Avoiding public IaC templates is not a solution in itself. Users are perfectly capable of adding their own flaws — even when they’re not flaws at the time. “A secure default this year might be an insecure default next year, because of a change in encryption type,” Johnson noted.
Surfacing IaC Recommendations
DevOps — or should that be DevSecOps — has already tackled the problem of developers “forgetting” to run security tests on code by automating testing, and having those tests stored as code. So, when it comes to configuration code, said Johnson, the obvious thing is to have automated tools to do the same thing.
But “historically, security tools have not been built to be operated by engineers and developers,” he added. “They’ve been designed to be understood by security people, who are a different breed entirely.”
There’s a further hurdle, he said. Scan a typical modern organization’s infrastructure, and it will identify hundreds if not thousands of Common Vulnerabilities and Exposures (CVEs) — and, in parallel, hundreds if not thousands of Infrastructure as Code recommendations. But this can leave developers paralyzed as to what to tackle first.

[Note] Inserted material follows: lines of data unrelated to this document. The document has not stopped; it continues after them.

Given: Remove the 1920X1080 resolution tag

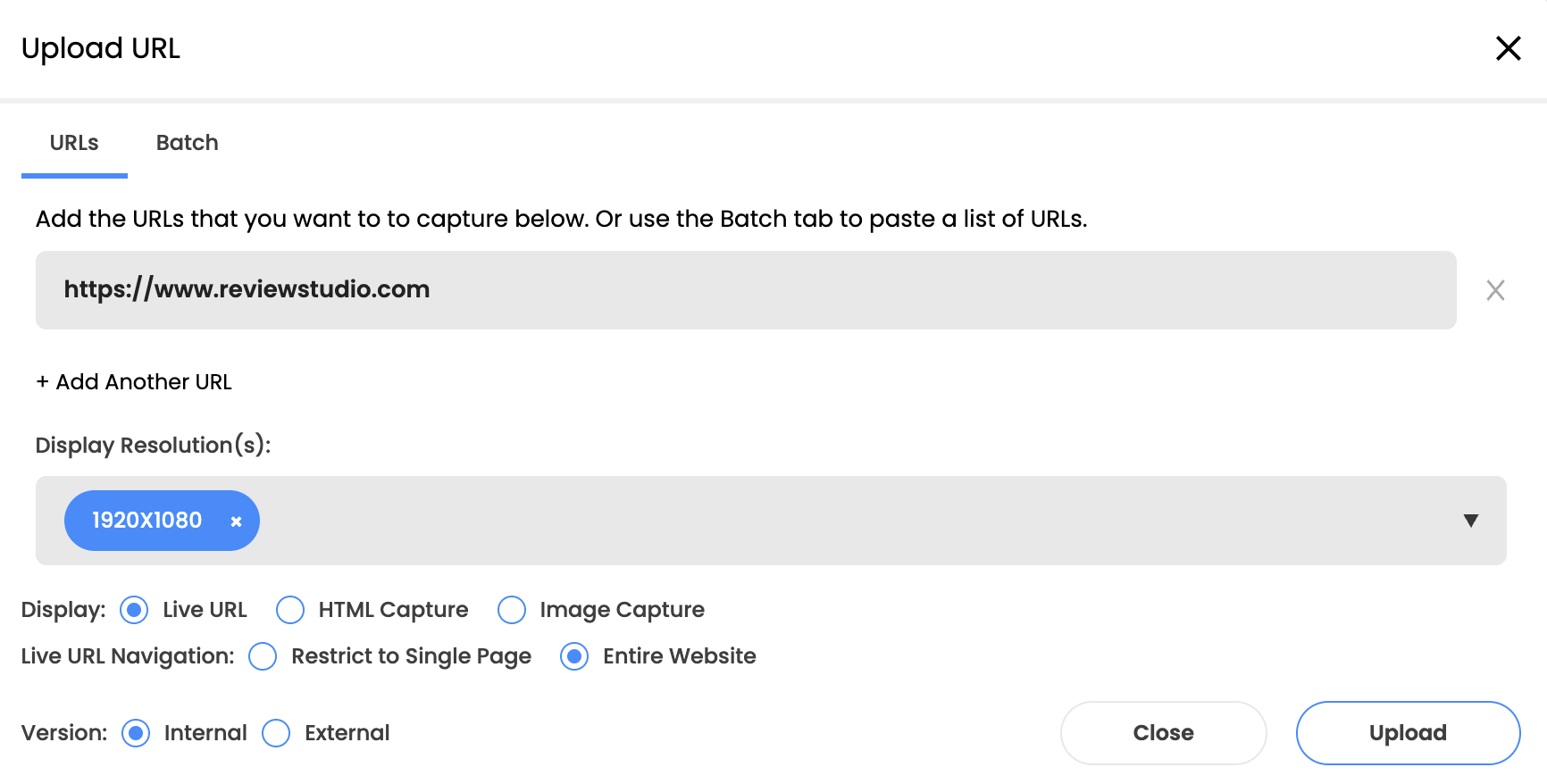Looking at the screenshot, I should tap(236, 521).
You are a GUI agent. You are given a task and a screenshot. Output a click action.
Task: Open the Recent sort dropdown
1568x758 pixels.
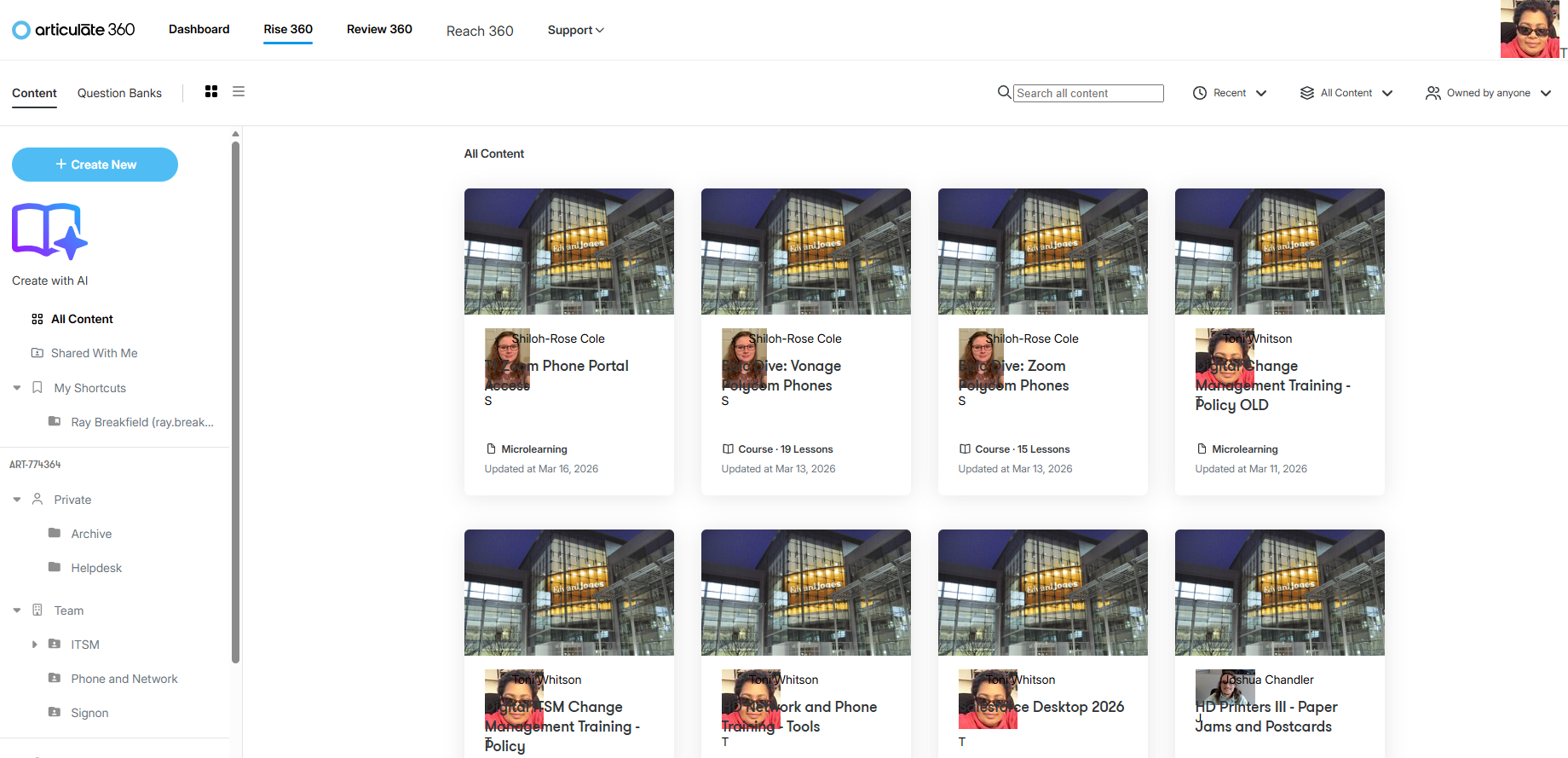1230,93
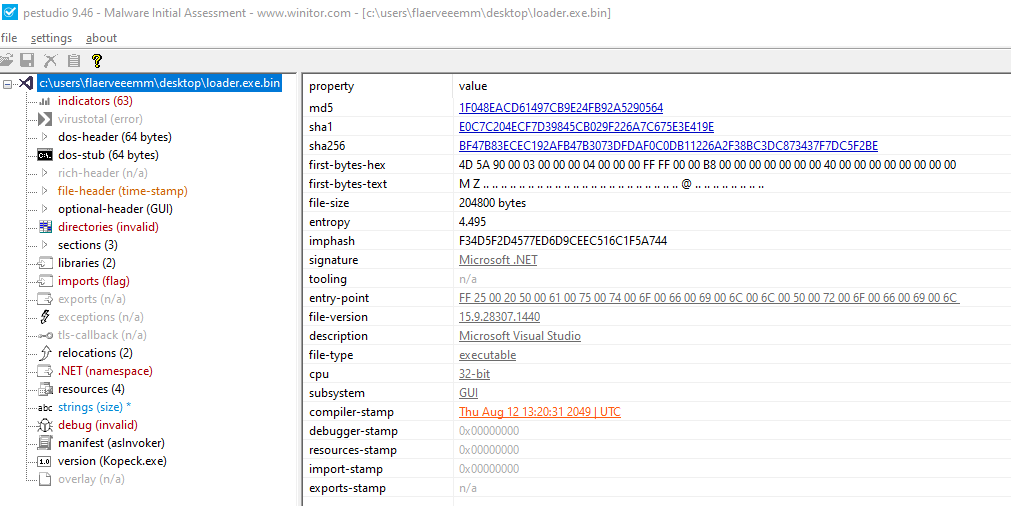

So the challenge is to translate that information into something palatable to a developer and to do so without forcing the developer to leave their tools or environment or workflow. “Let’s try and surface that information as early as possible with a useful suggestion as to what they can do to remediate this,” Johnson said.

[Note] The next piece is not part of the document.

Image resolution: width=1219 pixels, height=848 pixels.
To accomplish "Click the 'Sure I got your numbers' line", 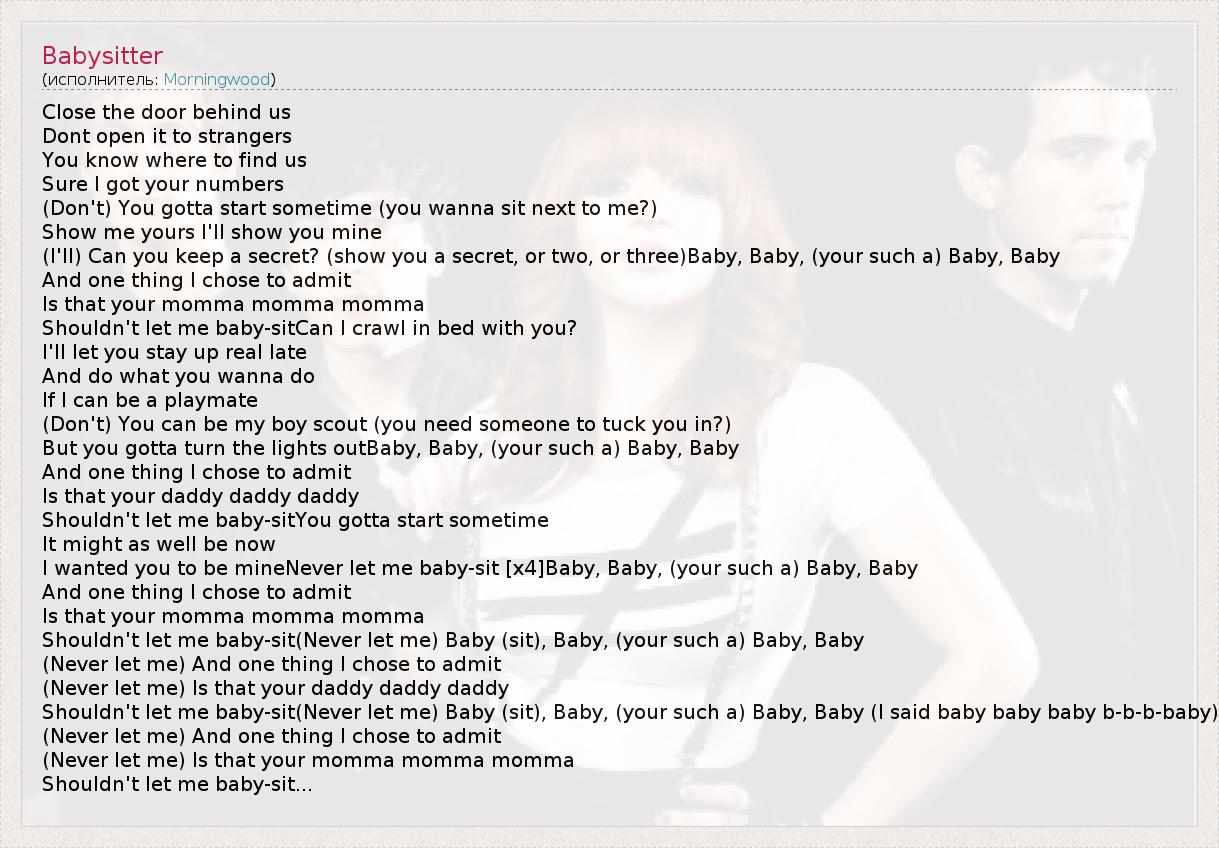I will tap(163, 184).
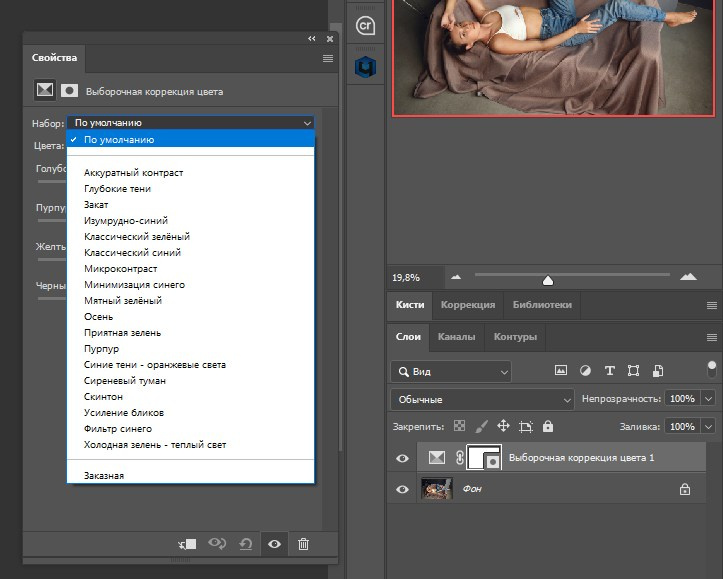
Task: Filter layers by adjustment layer icon
Action: 585,371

Bridgecrew’s Checkov scans for and identifies misconfigs in IaC code, including CloudFormation and Terraform, as well as other file types including Kubernetes and Docker. But with the acquisition of Bridgecrew by Palo Alto Networks, the technology has been integrated into Prisma Cloud’s cloud native application protection platform, which means Checkov’s insights can be put into a broader context along with other vulnerability information.
“The big new feature that we’ve been working on is this idea of supply chain graphing,” Johnson said. This builds a graph of which CVEs are in which containers, and which is deployed by which piece of infrastructure as code. “So we can actually visualize where there is a tangible attack path or not.”
For example, if a CVE is running in an application that is not connected to the internet, the chances are that’s not going to be as high a priority as a CVE running on a public load balancer allowing full internet access.
And this analysis needs to be extended to developers’ own toolchains, which themselves often rely on publicly available components, said Johnson: “We’re seeing more and more people trying to attack the CI/CD pipeline itself.”
After all, he added, “Why try and attack something in production if you can inject your own code into the developer’s system that then makes it into production for you?”
So, Palo Alto Networks’ platform now includes additional checks and policies to check how developers’ pipelines are configured, Johnson said: “Because that pipeline configuration is itself codified, we can go through that and say ‘Hey, you probably should turn on at least two approvals from internal before someone can merge.’”
It’s hard to imagine developers retreating back to the walled gardens they used to work in. The benefits of automation, IaC and reusability are too great, even if its associated dangers are becoming more obvious.
This means that automation is the only way to solve this problem, Johnson said. But that automation has to alert developers as well as security personnel and give them a clear indication of the risks they face rather than simply saying no. “As a developer,” he said, “that’s what I’d want.”